Rental laws in Massachusetts are pretty strict and tend to favor tenants. If you are purchasing your first rental property, it’s important to know what you should and should not do. As a start, here are some of the most important Massachusetts rental laws for new landlords.

1 – Security Deposit Rules

If you intend to collect a security deposit, provide an apartment condition statement at the start of tenancy. Security deposits cannot exceed one month’s rent, regardless of whether the tenants have pets or any other unusual circumstances. Additionally, you must deposit the funds into an interest-bearing account at a Massachusetts bank within 30 days (and provide account details to your tenants). If the tenancy extends beyond one-year, you must pay out the interest accrued each year or offer a credit for the same amount towards rent payments. At the end of tenancy, you must return security deposits within 30 days or provide a written list of repair costs for any amounts withheld.

2 – Other Collectible Fees

Beyond a security deposit, there are only a few other fees allowed. You may collect first month’s rent, last month’s rent, and a lock change fee. That is it! Some landlords try to collect additional fees for things like pets (and the inherit risk of damage caused by them). However, that is not legally allowed in Massachusetts. Additionally, last month’s rent should be treated similar to security deposits. They should be placed in an interest-bearing account with interest paid out each year.

3 – Apartments Must Be Habitable

Being a slumlord might sound appealing, but there are legal ramifications for violating the Massachusetts sanitary code for rental properties. Tenants can report landlords to the health department and require landlords to repair damages.
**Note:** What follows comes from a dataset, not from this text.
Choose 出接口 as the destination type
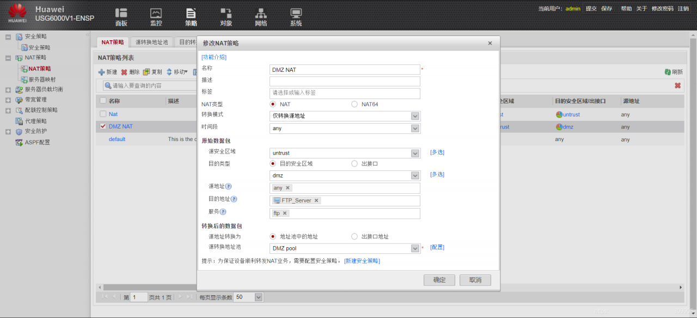 tap(354, 163)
Failure to do so enables tenants to withhold rent and/or break leases. Violations can also prevent landlords from enforcing certain rights in lawsuits. So, the best way to protect your investment and your rights is to maintain acceptable property conditions.
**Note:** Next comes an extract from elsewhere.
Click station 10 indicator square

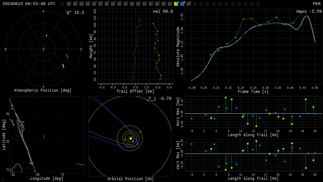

More Massachusetts Rental Laws for New Landlords

These are just three introductory things you should know about Massachusetts rental laws. Learn more about Landlord-Tenant Rights at the Massachusetts Attorney General’s website. It provides helpful tips and resources. As you face new challenges, such as evictions, be sure to check guidelines beforehand. There are very specific steps you must follow to preserve your landlord rights. It’s also a good idea to consult with an attorney, both as you begin your journey as a landlord and as you encounter complicated issues along the way.